Authors: Peter Rushforth
“Neely? “
“Yes, Jo-JO?”
They were nicknames from early childhood, now used rarely, and half-jokingly.
“Tell me about Rousseau.”
This had been the usual request when he had sat on Jo’s bed when he was younger.
Rousseau was the name of the mythical land Corrie had invented with Jo three years ago. Dad had been working on the notes for his paperback edition of Émile when they had been trying to think of a name for their land. On the wall beside Jo’s bed, alongside one of Lilli’s posters for The Winter’s Tale, was the large detailed map of Rousseau drawn in coloured inks by Jo. There were other posters on the far side of it: a photograph of the earth from space; a Peaceable Kingdom, the animals grouped around a standing lion; and the programme for the Victorian Evening. Corrie read the first lines.
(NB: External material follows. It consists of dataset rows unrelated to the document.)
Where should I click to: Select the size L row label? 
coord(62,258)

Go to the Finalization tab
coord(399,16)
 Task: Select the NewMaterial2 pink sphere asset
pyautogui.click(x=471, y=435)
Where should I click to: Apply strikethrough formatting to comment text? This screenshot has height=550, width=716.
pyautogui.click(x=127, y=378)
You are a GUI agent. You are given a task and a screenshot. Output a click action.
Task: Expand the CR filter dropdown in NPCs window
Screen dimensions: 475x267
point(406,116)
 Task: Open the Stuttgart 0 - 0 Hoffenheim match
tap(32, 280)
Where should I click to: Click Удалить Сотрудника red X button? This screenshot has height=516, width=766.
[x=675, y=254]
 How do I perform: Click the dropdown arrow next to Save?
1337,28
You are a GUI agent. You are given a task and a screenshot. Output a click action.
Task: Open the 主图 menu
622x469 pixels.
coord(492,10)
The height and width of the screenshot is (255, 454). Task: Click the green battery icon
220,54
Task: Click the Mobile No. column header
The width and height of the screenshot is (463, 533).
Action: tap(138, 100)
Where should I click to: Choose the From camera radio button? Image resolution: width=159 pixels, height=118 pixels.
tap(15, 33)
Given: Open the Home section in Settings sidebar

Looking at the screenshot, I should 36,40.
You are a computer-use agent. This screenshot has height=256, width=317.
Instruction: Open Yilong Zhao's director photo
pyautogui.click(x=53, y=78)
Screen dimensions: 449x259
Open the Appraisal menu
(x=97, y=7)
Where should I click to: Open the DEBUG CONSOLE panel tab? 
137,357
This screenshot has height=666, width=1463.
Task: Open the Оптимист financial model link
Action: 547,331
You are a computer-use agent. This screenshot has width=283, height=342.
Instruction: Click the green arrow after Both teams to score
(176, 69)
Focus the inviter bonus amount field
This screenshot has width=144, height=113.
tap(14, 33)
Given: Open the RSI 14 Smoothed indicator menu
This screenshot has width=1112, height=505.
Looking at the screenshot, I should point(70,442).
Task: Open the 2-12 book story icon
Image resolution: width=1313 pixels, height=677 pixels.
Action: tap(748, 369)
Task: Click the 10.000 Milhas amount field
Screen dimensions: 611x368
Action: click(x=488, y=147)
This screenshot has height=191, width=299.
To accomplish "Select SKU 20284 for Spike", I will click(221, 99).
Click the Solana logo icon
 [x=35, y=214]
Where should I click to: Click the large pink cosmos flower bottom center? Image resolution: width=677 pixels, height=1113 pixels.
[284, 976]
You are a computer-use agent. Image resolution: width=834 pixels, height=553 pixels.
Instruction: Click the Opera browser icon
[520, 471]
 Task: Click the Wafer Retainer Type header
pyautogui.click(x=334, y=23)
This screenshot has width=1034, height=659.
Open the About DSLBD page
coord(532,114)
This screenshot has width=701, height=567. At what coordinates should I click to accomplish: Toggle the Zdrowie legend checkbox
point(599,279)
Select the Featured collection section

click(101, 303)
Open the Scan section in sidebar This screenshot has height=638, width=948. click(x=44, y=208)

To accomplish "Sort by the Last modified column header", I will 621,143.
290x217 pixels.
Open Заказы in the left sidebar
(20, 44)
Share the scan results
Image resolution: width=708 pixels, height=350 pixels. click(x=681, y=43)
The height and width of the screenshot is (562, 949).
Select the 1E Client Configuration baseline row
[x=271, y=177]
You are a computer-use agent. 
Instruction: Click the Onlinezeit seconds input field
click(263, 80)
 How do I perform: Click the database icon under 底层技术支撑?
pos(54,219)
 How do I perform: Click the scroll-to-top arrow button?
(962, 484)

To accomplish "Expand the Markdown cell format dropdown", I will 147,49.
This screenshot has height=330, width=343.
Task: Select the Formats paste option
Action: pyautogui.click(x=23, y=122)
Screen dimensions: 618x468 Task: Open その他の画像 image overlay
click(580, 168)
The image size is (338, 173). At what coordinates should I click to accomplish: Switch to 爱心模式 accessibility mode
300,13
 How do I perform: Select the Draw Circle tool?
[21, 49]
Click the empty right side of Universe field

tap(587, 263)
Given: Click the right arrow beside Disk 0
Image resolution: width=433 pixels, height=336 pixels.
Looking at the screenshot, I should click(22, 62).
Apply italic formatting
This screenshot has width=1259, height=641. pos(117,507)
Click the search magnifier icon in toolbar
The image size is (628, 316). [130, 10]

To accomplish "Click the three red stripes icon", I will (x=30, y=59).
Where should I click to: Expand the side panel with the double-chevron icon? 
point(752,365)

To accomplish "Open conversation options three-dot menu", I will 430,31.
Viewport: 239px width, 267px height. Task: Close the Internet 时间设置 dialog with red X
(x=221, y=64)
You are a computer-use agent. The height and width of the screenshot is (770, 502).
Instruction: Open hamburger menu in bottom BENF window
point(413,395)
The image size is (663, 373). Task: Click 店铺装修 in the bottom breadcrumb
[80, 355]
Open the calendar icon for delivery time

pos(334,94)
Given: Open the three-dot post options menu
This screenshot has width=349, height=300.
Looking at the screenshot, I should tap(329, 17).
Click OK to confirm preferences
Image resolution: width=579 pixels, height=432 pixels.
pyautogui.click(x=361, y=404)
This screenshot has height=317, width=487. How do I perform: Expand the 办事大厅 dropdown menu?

Mama, Papa, Edmund, and young Albert
invite you to attend
A GLITTERING SOIRÉE.
Poetry, prose, music, and drama of an unimpeachable
moral tone, expressly for your delectation and edification.
Musicians:
Cello: Master C. Meeuwissen.
Flute: Master J. Meeuwissen.
Violin: Mrs. M. Meeuwissen.
Pianoforte: Mr. P. Meeuwissen.
Jo blew at the mobile, and the silver birds rose and fell, spinning above the bed.
“Wings soar in the silence.”
“Birds float above the sea.”
“Falling waters from the cliff-tops.”
“Lonely Rousseau waits for me.”
Jo grinned. “You remember exactly.”
“I still go there sometimes.”
On the edges of the world, hidden by mist, lapped by the waters of an undiscovered sea, is the uninhabited solitude of a green and distant island. The only sounds are the waterfalls, plunging down over rocks to the distant unprinted shore, and the faint cries of birds, wheeling and turning like white fragments borne up by the wind…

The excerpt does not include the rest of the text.